Despite the sketchy conditions, Fairbanks attacked the course and split away from the field along with Gaimon, Stewart and Luke Winger of Lees-McRae. The quartet lapped the field midway through the race. They stayed with the main pack for several laps before surging ahead once again.
That was when the rain returned to create slippery conditions on the course. A big crash sent several riders from the lead breakaway group to the pavement. Fairbanks and Winger crashed in Turn 1 with 20 minutes to go. Neither were seriously injured as they suffered only minor road rash. Riders who crash can take advantage of the "free-lap" rule and re-enter the race within their previous spot in the pack of riders.
"One lap I see Peter pushing the pace along with Scott Stewart, but the next time around Peter was missing," Hall said. "I immediately knew he had crashed somewhere on the course and only hoped it wasn't serious."
Winger didn't re-enter. But Fairbanks returned alongside the remaining two breakaway partners and the trio continued to build its advantage over the field.
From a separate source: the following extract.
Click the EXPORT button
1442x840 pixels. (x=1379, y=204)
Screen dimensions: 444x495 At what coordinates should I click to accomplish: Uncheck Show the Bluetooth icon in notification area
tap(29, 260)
Despite the crash, Fairbanks timed his attack perfectly, jumping ahead of Stewart and Gaimon with less than 500 meters to go. He held his lead for the last 100 meters and crossed the finish line by a bike length over Stewart for his second win of the season.
"What more can you say about Peter?," Hall said. "He was determined to not repeat his second-place finish and demonstrated why he's one of the toughest riders in our conference. We are very fortunate to have a rider of his ability within our program. Not only that, but his influence on everyone else helps to raise their abilities as well."
Cumberland's next event will be at Lees-McRae College in Banner Elk, N.C., before the regular season-ending conference championships in Nashville April 21-22.
"These last two race weekends are critical for our team," Hall said. "Both are great preparation for collegiate road nationals in early May, which is our biggest target for the season."
The nationals will be May 11-13 in Lawrence, Kans.